No, It’s About a Woman: I Love Dick Successfully Neuters the Male Gaze

TV Features I Love Dick
No, It’s About a Woman: I Love Dick Successfully Neuters the Male Gaze

It’s true that Jill Soloway has done a very strange and bold thing, in attempting to adapt one of the least adaptable books of all time, Chris Kraus’ I Love Dick. Part memoir, part fiction, part feminist theory—but all love (after all, every letter is a love letter)—I began reading the book after learning that Soloway was turning it into a TV show for Amazon, and wondered how in the world she’d pull it off.

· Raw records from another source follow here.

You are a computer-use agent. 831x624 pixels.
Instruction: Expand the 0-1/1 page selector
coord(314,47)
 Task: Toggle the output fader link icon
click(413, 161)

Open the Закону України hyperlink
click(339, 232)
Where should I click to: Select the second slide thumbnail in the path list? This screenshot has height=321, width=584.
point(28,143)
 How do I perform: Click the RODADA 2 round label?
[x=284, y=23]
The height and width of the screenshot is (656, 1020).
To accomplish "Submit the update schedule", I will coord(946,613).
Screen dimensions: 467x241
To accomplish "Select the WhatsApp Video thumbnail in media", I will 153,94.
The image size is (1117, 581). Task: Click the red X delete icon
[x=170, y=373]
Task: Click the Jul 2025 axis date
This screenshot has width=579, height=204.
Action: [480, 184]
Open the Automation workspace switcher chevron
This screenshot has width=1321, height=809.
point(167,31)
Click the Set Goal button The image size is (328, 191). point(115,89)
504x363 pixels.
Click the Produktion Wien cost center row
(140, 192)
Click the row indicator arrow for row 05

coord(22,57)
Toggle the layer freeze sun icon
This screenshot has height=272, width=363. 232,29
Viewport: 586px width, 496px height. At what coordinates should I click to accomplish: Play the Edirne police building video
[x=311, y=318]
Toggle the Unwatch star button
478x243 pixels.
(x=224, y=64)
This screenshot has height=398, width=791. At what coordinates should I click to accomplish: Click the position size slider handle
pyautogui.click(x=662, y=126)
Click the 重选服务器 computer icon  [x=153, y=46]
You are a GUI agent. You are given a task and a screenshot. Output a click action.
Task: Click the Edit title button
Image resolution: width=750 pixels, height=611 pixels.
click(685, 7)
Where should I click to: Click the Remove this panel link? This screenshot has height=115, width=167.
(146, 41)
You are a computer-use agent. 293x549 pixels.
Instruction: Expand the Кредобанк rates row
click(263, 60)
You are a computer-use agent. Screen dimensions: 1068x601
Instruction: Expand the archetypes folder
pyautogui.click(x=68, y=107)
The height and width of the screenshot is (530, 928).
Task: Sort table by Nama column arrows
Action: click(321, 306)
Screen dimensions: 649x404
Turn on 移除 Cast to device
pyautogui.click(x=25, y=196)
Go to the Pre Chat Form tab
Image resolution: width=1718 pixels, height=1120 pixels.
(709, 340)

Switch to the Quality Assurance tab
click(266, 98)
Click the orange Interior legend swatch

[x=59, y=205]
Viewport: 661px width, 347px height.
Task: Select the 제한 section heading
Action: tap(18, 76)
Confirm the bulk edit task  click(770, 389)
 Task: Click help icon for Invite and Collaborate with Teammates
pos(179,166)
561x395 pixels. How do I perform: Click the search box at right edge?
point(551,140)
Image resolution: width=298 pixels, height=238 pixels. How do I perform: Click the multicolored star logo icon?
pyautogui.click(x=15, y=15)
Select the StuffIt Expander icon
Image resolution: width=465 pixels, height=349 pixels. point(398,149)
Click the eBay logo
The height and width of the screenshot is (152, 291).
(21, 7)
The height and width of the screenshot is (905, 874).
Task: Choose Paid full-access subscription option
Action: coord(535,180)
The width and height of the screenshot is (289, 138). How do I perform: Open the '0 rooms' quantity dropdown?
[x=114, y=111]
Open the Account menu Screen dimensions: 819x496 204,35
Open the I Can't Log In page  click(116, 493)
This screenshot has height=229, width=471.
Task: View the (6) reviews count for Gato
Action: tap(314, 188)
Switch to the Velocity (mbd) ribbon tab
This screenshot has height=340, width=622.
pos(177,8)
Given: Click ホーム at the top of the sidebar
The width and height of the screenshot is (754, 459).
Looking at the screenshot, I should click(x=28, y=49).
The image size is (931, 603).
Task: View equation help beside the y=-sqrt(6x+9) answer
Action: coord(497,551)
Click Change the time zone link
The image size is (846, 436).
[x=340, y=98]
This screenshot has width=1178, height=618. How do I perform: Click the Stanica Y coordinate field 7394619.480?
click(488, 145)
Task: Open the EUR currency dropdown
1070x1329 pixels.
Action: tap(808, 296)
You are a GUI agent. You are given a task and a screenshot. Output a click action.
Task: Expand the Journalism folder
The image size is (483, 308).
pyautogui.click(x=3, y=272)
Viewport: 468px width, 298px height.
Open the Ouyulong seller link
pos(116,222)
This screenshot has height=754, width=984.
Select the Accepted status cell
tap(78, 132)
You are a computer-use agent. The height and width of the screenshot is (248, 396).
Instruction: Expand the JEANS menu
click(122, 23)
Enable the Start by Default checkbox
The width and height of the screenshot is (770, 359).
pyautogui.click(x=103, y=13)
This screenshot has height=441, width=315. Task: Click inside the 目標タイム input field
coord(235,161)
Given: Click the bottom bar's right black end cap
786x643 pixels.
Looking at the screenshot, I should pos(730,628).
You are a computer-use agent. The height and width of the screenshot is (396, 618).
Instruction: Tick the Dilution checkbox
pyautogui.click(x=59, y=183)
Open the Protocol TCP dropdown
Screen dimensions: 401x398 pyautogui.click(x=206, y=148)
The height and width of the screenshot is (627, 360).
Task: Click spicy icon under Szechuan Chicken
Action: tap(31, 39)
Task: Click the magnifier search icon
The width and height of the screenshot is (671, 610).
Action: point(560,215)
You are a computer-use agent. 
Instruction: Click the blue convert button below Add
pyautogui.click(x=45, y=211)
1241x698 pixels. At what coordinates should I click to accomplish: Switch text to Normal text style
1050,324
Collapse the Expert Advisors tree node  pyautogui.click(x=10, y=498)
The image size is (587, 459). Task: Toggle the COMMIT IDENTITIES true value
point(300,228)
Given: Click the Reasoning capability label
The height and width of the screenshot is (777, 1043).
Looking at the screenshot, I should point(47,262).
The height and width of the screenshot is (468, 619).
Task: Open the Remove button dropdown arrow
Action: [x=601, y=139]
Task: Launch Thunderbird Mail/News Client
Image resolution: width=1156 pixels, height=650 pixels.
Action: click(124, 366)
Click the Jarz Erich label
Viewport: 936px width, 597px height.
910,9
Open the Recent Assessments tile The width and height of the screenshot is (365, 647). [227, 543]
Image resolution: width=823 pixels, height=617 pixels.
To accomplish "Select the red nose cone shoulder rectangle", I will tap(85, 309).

Suffice it to say, it’s been pulled—at least it has been in the pilot, which Amazon premiered earlier this week. There are many reasons for the episode’s success, including Sarah Gubbin’s script (which pulls off that sad/sexy/absurd blend we Transparent fans have come to adore), beautiful, risky directorial moves from Soloway, and pitch perfect performances from Kevin Bacon (Dick), Griffin Dunne (Sylvere) and the incomparable Kathryn Hahn (Chris). In the pilot, New Yorkers Chris and Sylvere find themselves in the strange new land of Marfa, Texas, where Chris struggles to adjust to her role as the wife of Sylvere (or “Dick’s new fellow’s wife,”) and also receives devastating news about her latest film.

I Love Dick, the book, is technically about a woman obsessed with a man who has little to no use for her, except that Chris Kraus takes her “position” and builds theory out of it, or rather, teases out the theory already there. She loves Dick, she uses Dick, she veils and unveils herself through Dick. It’s not about Dick, we discover very early on (nor is it about her husband, Sylvere); it’s about a woman and an artist on a journey, and how the specifics of her white, Jewish, artist woman-ness inform her art, her sex and her interpretation of the art and sex of others.

It’s about plenty of other things as well, and it’s impressive that so much of this is captured in the pilot. In seemingly small and separate moments, two women characters define the series (or the potential series) perfectly, and in doing so, work to nullify or neuter the male gaze.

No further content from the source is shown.